**WORK REQUIRED:**
In the records that follow, locate every line with "input" and extract it.

**DATA FOR THIS EXERCISE:**
= = =

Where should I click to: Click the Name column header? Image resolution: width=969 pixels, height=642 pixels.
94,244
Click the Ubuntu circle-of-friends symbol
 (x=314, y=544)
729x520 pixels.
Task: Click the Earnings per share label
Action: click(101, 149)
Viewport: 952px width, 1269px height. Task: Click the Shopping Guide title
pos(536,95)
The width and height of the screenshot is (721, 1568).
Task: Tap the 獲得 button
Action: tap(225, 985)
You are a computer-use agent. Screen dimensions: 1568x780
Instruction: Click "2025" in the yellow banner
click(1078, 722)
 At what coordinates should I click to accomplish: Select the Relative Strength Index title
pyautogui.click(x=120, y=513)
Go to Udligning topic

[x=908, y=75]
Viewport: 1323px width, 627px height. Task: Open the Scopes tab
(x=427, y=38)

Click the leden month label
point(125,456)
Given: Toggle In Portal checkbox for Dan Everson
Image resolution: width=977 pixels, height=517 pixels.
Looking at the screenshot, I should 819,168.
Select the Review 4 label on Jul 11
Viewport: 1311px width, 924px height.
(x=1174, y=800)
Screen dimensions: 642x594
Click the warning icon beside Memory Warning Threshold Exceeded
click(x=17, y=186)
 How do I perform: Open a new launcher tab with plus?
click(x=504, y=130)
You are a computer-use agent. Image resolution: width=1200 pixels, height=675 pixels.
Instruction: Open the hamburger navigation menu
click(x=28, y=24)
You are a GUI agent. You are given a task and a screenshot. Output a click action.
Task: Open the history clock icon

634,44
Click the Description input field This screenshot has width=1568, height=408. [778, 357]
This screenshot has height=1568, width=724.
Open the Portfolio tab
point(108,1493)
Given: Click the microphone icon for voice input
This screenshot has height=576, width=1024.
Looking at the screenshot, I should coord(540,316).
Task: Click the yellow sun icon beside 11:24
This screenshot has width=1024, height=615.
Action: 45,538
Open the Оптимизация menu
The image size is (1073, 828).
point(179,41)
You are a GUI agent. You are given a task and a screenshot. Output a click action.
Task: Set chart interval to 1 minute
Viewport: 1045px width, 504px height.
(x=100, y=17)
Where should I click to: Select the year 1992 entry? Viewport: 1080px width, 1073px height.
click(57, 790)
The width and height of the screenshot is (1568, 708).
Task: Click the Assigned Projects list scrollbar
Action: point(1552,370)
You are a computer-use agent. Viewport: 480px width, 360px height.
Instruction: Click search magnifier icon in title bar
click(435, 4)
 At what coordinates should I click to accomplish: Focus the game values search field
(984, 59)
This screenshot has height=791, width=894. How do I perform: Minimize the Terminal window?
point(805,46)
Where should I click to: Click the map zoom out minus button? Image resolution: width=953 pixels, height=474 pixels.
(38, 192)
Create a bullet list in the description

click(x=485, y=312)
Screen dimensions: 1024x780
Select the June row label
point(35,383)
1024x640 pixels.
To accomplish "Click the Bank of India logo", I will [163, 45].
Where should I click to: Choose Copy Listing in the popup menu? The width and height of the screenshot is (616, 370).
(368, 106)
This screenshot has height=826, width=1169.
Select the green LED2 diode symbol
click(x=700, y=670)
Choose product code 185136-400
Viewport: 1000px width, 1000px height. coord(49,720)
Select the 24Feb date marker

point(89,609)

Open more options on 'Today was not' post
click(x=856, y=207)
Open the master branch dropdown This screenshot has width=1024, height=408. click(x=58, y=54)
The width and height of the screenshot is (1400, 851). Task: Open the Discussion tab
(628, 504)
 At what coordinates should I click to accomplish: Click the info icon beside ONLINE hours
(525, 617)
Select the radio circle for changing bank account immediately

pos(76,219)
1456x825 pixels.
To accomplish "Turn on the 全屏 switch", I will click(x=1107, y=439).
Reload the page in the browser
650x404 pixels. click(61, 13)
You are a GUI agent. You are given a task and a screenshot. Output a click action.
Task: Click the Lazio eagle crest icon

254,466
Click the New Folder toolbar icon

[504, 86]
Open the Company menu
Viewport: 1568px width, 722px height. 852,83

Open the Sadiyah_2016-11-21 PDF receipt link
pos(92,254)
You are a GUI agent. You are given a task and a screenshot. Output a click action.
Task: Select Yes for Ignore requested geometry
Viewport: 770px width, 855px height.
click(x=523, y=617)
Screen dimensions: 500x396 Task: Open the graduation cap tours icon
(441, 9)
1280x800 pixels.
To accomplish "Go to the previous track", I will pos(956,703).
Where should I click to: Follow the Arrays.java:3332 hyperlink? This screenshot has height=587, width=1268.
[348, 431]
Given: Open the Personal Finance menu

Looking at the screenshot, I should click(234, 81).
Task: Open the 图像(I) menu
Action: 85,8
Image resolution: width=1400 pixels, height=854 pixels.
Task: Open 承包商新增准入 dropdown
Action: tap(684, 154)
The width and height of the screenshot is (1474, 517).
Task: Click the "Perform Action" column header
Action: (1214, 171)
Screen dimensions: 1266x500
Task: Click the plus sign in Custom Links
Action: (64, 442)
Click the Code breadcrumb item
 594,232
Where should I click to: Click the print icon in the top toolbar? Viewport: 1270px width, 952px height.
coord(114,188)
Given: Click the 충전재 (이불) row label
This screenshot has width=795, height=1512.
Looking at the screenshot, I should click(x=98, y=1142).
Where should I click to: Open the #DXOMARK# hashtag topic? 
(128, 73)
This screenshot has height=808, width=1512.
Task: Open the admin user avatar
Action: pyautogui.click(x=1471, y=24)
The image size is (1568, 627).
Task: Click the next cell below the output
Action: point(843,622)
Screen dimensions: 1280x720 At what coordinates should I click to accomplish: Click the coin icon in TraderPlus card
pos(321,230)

= = =

**FINAL ANSWER:**
Click the Description input field This screenshot has width=1568, height=408. [778, 357]
Given: Click the microphone icon for voice input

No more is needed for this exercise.